Tariq joined an ERR "on the second day of war in Khartoum." She stayed when she could have fled, choosing instead to help her neighbors. "We started by doing anti-war graffiti art on the walls of Khartoum," she said. By the fourth day, the ERRs were meeting urgent needs: distributing food, establishing communal kitchens, creating safe spaces for women, and offering alternative education.
"The collective survival instinct was very high," Tariq said. "With the absence of the international community and organizations... we were just left alone.
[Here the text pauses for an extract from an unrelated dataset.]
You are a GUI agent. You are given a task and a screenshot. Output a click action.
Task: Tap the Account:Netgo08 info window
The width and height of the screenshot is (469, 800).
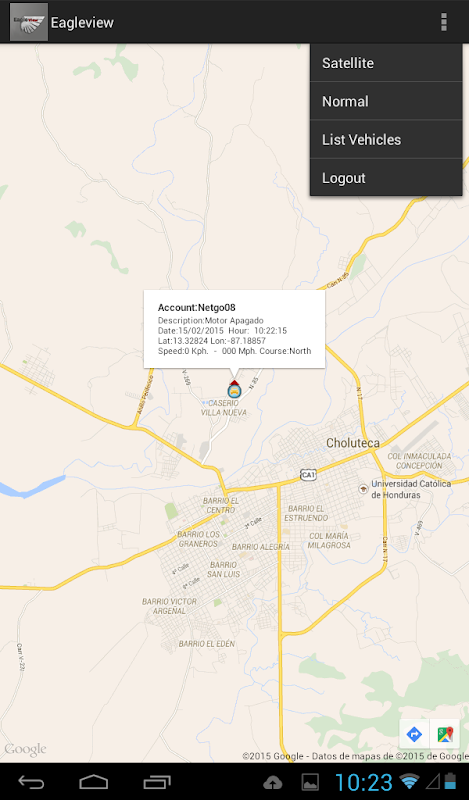pyautogui.click(x=234, y=329)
Then the community, we came together."
Now, as fighting has subsided in parts of Khartoum, ERRs are "shifting from providing emergency support into rebuilding the community and rebuilding the society," Tariq said.
When asked about peace, Tariq offered a perspective that cut through diplomatic platitudes: "Peace has been politicized a lot. ...but in the community, we experience it every day. We experienced peace during the war in the soup kitchen, around mutual aid when people came together." She added, "Peace cannot be tailored inside conferences or meeting rooms. Peace can only come from the community, and peace can only come by believing in the idea that communities can help [themselves]."
Ahmed, founder of the Old Omdurman Emergency Response Room, emphasized the same resilience when the RSF first took control of Khartoum: "Only ERRs were there. In El Fasher, in Kordofan, [and other localities.]" Her message to the international community is clear: "Please stop treating us as a passive recipient."
As Sudan’s conflict drags on, the ERRs continue to operate, rebuilding what they can — and reminding the world that local action can endure even when global attention fades.